The recent data security breaches at fintech firms and a ban on foreign card firms has made the central bank rethink the NUE plan, according to the report.

In the race

Lured by the digital payments potential unleashed by the pandemic, six consortiums, including those led by Tata Group and Reliance Industries, had submitted applications to the central bank to set up a national payments infrastructure rivalling NPCI platform.

The other consortiums are led by Paytm, India Post and Fintech startup iserveU.

The bank consortium is led by Axis Bank and ICICI Bank, with 20% each and co-promoting an entity called MoPay. This consortium also has BillDesk, Pine Labs, Amazon and Visa with a 15% stake each.

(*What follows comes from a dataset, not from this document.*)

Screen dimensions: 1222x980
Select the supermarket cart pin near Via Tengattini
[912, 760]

A consortium led by Reliance Industries and Inbeam Avenue has also submitted its proposal for the entity in which Facebook and Google are set to hold minority stakes.

Tata Group has also applied for the NUE licence through its subsidiary Ferbine Payments. It will own 40% in the entity while Airtel Digital, Mastercard and Nabard will hold 10% each. Flipkart, through its subsidiary

FlipPay, and Naspers-backed PayU will own about 5% each in the Tata entity.

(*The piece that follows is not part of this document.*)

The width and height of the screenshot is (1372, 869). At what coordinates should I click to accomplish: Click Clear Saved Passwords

A Paytm led consortium has set up another prospective NUE called Foster Payments. Paytm entities are set to co-promote with Electronic Payment and Services (EPS) and will together pick up 50%. Ola Financial and Policybazaar along with IndusInd Bank may each pick less than 10% non-controlling stake in the NUE.

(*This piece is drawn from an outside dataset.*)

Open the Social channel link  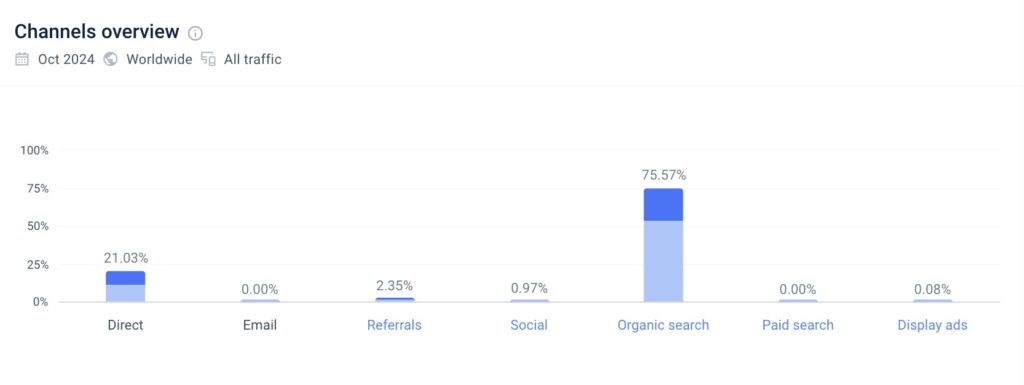tap(529, 325)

Non-bank lender Centrum Finance, Suryoday Small Finance Bank, data analytic platform Think360.ai and fintech Zeta are the remaining consortium players that will have partial stakes in the NUE.

Another consortium led by technology provider FSS, payment gateway RazorPay and India Post payments bank have also applied for the licence. The sixth consortium is led by start-up iserveU technology. ET couldn’t determine consortium partners of this NUE aspirant.

NUE licence

An NUE licence can help the entity gain greater autonomy in processing digital payments in India. That will help establish a firm presence in the financial services ecosystem through value-added lending and insurance services.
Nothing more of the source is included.